Reproduce each line from the records that holds "Open".

[DATA EXTRACT]

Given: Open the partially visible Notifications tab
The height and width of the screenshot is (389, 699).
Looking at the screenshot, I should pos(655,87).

[/DATA EXTRACT]
[DATA EXTRACT]

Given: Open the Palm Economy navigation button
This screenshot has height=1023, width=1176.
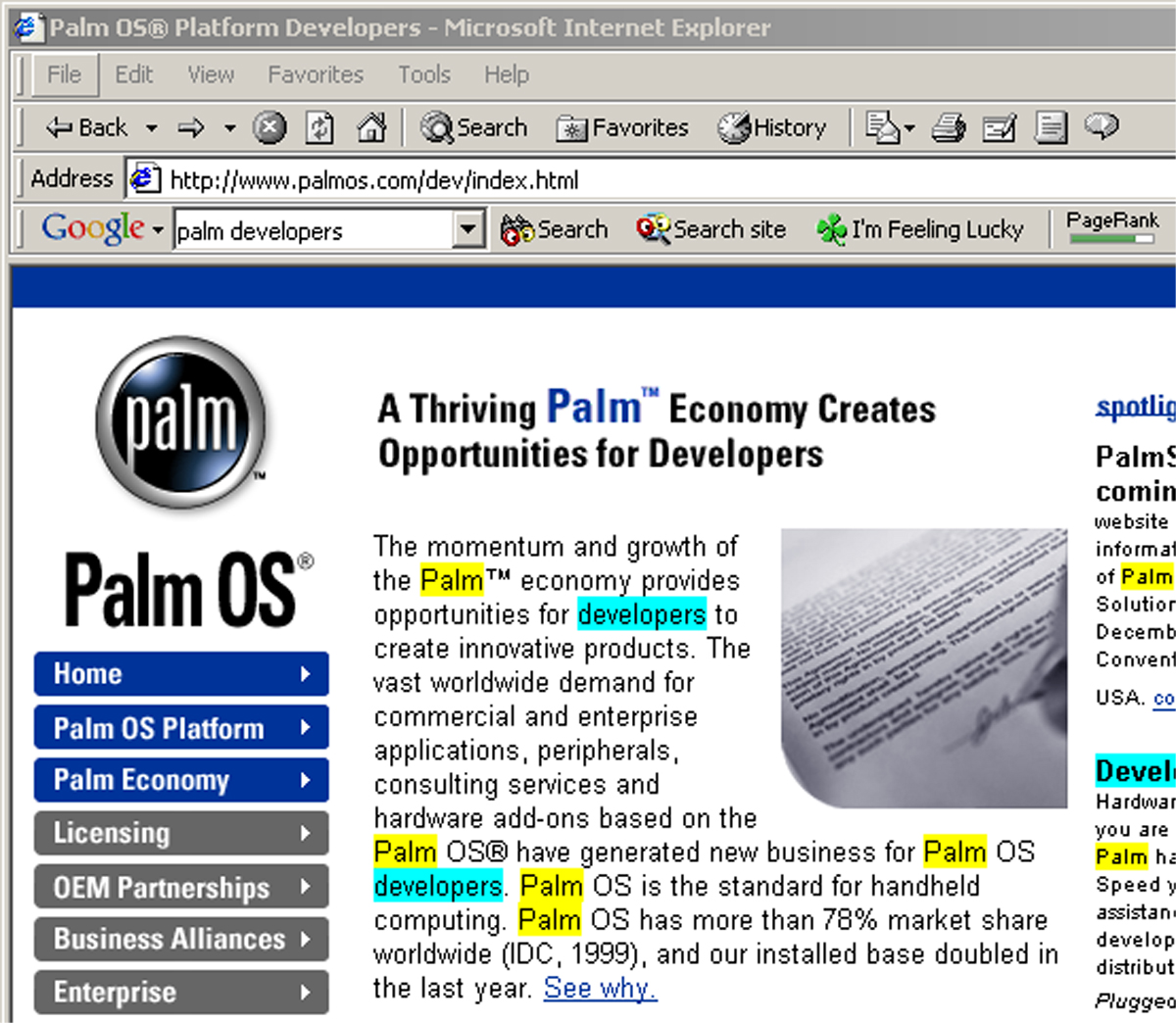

[/DATA EXTRACT]

TASK SOLUTION:
Given: Open the partially visible Notifications tab
Given: Open the Palm Economy navigation button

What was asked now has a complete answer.